The union went to court seeking an immediate federal injunction to stop such attacks on its workers.

More than 1,000 ICE agents raided Swift plants in Greeley, Colo.; Grand Island, Neb.; Cactus, Texas; Hyrum, Utah; Marshalltown, Iowa; and Worthington, Minn., on Dec. 12. About 600 of those arrested are Mexican. The others are mostly Guatemalan, Honduran, El Salvadoran, Peruvian, Laotian, Sudanese and Ethiopian. The ICE claimed the raids were part of an investigation into undocumented workers using other people’s identities to secure U.S. jobs.

But Mark Froemke, a Minnesota AFL-CIO executive board member, thinks the real aim was to instill anti-immigrant fear in the public. “It’s obvious that the raids are placating right-wing elements and the entire Bush constituency,” he said.

Froemke, a sugar beet worker in northern Minnesota, went to help build labor/community support for the immigrant workers in Worthington last week. The fear people felt there is hard to comprehend, he said. “It doesn’t really hit you until you’re there.”

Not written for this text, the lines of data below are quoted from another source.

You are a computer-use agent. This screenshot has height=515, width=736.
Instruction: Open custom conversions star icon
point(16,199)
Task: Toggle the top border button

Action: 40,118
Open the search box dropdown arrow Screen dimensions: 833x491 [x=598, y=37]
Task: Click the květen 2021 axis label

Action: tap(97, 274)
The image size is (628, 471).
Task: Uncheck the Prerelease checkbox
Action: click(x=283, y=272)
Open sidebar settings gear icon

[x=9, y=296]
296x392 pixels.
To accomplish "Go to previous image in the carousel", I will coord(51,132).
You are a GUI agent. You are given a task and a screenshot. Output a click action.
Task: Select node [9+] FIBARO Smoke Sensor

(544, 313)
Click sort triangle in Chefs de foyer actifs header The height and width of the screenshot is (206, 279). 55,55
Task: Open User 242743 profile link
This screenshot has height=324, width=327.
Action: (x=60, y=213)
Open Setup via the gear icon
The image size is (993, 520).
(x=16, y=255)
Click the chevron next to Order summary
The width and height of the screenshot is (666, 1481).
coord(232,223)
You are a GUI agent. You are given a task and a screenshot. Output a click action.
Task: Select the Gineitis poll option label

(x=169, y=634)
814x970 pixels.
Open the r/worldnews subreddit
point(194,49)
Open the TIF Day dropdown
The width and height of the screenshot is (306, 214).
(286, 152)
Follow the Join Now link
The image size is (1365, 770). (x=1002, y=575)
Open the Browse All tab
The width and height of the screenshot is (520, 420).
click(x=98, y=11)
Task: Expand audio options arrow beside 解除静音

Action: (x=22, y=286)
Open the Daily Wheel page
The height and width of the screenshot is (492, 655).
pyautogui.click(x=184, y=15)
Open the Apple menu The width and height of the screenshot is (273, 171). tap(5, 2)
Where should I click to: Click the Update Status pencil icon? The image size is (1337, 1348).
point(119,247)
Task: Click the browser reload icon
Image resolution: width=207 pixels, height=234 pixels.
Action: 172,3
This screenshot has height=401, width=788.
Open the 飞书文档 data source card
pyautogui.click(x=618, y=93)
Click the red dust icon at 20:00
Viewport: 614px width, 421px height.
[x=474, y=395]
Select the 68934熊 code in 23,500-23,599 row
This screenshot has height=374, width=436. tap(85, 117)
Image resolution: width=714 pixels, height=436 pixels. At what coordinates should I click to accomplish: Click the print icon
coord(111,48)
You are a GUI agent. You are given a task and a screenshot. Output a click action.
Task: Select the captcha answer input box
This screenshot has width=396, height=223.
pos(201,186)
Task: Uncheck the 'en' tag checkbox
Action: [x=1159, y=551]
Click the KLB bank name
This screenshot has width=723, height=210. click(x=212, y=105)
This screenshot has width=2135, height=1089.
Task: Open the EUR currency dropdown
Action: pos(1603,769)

In Worthington, a town of 12,000, 230 workers were arrested. Many family members hid or took shelter in churches, fearing they might be seized next. Many others went to the local union hall trying to locate loved ones who were missing.

Among them was Lae Khothasime, 24, a U.S. citizen from Thailand whose fiancé was arrested. Khothasime, mother of two young children, told the World her fiancé, who is from Guatemala, is being held in jail awaiting immigration court.

“He got taken away. I just cried and cried,” she said. She has visited him twice and said she breaks out in tears each time. “He told me to be strong for the kids,” she added.

Mike Potter, president of UFCW Local 1161 in Worthington, said he was “appalled and overwhelmed” by the raids. “People were crying and being handcuffed. It was something I never witnessed or experienced before.”

Potter said the union hall has had over 100 volunteers helping distribute food, locating loved ones, setting up aid funds, supplying holiday gifts and working with churches and community groups assisting the families who were torn apart by the raid. Potter said the entire community is affected, and expressed hope that the new Congress comes up with immigration reform that protects workers’ rights. “I hope nothing like this ever happens again,” he said.

Nallely, one of the volunteers, said people are scared, buying bus tickets and preparing to move out of Worthington because of the raid. “They come here to try and have a better life and work,” she said. “They don’t steal those papers, they have to buy them and then they use them in order to work. All they do is work!”

Local 1161 Secretary-Treasurer Jose Pedro Lira said, “Workers’ families are suffering from being separated. But the churches, the union and the community are united to help these families.” Lira, a U.S. citizen originally from Mexico, has lived in Worthington for 17 years and has worked at the Swift plant for seven of those years. “Immigrants are not criminals, we are not taking jobs away from anyone,” he said.

Worthington Mayor Alan Oberloh, speaking by phone from his office, said neither he nor the police department were involved in the raid. He said they wanted to assure the public they would not arrest or turn in undocumented workers to immigration officials.

Oberloh said our immigration laws are broken and until real reform is done all efforts to resolve immigration issues are going to be ineffective.

Froemke, of the Minnesota AFL-CIO, pointed out that the economies of many countries are being exploited through “free trade” agreements that eventually cause hardships for millions of people. “People leave their homeland because of economic desperation and take very difficult jobs here, extremely hard human-busting labor,” he said.

Immigrant workers “want what everybody wants, a job, a decent standard of living and to be part of a community,” Froemke said.